TASK GOAL
Convert the rows from the start through the one containing "Agosto Dourado ganha" into a Markdown table with the columns Line and Content, numbering each row and omitting blank lines.

**** PROVIDED RECORDS ****

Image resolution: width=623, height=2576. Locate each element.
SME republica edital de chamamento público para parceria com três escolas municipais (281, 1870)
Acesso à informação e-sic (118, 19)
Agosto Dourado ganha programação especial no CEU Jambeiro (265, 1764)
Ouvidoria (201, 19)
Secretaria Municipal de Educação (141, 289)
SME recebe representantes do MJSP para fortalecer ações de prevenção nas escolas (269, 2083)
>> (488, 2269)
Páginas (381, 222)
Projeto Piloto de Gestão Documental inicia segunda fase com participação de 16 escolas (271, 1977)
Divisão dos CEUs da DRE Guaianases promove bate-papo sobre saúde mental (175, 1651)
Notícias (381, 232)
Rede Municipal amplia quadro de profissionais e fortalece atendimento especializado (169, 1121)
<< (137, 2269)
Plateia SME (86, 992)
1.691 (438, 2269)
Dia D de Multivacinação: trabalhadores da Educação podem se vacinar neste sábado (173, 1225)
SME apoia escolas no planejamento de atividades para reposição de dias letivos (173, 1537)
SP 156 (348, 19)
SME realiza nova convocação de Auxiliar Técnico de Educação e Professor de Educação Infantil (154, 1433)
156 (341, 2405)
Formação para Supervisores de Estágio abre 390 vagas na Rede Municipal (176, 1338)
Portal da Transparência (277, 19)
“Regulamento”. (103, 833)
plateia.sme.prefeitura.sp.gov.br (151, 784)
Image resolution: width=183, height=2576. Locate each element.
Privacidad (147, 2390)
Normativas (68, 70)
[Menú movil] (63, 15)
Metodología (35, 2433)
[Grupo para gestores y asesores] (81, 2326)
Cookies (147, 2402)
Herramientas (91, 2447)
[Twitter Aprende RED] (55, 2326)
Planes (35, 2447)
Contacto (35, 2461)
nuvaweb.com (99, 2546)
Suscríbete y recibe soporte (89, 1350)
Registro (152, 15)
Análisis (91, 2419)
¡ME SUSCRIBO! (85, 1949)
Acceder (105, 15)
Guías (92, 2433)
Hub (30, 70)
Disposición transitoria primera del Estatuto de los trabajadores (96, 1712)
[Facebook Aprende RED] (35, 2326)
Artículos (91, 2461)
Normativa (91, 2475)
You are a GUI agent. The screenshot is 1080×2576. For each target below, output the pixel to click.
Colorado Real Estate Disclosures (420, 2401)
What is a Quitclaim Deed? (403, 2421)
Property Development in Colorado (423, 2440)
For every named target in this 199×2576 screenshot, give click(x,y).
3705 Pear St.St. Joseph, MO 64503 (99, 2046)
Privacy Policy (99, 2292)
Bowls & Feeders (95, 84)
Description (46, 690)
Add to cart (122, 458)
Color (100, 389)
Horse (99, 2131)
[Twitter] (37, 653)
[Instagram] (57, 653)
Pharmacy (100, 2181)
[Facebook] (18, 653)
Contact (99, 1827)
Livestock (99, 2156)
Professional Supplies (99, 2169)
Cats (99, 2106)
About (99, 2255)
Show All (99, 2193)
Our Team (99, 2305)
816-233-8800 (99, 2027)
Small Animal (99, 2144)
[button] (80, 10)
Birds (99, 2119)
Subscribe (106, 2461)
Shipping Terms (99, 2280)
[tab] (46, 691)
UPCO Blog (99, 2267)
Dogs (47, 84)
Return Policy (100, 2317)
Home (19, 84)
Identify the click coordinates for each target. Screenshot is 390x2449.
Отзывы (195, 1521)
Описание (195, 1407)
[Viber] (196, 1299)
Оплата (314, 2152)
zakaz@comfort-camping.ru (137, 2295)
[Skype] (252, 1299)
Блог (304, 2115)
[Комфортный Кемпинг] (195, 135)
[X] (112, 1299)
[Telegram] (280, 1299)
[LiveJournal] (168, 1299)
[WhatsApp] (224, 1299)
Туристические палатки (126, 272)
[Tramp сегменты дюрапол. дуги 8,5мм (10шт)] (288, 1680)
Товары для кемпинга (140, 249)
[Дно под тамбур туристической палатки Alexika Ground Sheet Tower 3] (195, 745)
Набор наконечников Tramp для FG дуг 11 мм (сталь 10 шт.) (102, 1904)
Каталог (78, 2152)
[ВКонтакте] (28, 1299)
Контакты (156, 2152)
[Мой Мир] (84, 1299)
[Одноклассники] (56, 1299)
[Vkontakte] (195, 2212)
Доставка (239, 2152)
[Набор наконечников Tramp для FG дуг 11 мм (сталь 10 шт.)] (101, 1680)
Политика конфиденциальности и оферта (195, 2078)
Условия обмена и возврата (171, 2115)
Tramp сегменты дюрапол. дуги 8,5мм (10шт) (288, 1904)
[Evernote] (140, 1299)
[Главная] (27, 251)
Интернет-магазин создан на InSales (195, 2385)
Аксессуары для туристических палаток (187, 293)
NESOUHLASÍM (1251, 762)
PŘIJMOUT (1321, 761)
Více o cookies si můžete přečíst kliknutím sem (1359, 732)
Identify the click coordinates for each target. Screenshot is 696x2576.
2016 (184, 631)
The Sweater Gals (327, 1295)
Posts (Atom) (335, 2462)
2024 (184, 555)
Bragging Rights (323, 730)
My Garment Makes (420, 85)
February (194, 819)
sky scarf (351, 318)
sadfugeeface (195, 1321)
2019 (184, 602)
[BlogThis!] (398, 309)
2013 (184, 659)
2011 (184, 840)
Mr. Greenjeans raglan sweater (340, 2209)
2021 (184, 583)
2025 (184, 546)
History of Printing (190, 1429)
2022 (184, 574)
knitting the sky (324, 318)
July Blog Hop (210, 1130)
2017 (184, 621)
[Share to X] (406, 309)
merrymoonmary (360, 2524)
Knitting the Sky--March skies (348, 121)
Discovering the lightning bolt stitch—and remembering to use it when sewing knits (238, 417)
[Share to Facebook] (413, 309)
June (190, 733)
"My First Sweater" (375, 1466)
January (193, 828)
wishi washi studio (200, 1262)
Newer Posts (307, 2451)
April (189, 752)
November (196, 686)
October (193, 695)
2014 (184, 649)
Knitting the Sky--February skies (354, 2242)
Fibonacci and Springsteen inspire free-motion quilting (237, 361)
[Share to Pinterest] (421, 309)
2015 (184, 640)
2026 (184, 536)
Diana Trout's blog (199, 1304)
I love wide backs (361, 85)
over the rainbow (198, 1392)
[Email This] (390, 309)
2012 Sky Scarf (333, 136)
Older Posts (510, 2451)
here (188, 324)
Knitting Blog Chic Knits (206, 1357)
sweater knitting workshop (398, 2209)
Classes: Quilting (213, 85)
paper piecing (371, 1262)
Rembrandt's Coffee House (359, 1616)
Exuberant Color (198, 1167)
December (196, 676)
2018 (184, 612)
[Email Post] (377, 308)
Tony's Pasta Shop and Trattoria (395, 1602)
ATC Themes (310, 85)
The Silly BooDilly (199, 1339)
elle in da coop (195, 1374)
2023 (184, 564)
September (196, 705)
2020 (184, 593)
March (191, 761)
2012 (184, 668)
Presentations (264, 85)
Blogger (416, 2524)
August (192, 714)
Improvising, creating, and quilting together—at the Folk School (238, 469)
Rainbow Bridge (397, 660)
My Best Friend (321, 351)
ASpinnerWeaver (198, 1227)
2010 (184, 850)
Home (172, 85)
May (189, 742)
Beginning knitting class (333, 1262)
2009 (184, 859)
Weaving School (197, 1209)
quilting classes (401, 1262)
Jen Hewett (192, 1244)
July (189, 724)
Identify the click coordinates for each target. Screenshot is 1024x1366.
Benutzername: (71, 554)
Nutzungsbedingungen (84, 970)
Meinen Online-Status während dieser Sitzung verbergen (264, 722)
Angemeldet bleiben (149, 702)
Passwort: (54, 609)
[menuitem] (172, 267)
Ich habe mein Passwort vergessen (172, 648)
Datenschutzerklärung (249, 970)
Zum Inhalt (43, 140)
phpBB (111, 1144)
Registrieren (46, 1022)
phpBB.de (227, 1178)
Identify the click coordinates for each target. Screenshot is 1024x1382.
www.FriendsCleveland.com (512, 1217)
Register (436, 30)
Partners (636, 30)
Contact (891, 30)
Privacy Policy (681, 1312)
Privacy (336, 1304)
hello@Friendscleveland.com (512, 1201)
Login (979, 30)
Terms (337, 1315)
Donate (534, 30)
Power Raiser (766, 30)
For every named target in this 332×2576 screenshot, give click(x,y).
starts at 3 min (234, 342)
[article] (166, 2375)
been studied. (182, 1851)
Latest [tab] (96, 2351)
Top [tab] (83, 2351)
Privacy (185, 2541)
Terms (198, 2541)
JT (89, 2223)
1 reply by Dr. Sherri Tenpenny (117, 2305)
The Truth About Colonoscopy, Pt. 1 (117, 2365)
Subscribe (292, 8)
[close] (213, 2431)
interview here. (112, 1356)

****

PROBLEM SOLUTION
| Line | Content |
|---|---|
| 1 | Image resolution: width=623, height=2576. Locate each element. |
| 2 | SME republica edital de chamamento público para parceria com três escolas municipais (281, 1870) |
| 3 | Acesso à informação e-sic (118, 19) |
| 4 | Agosto Dourado ganha programação especial no CEU Jambeiro (265, 1764) |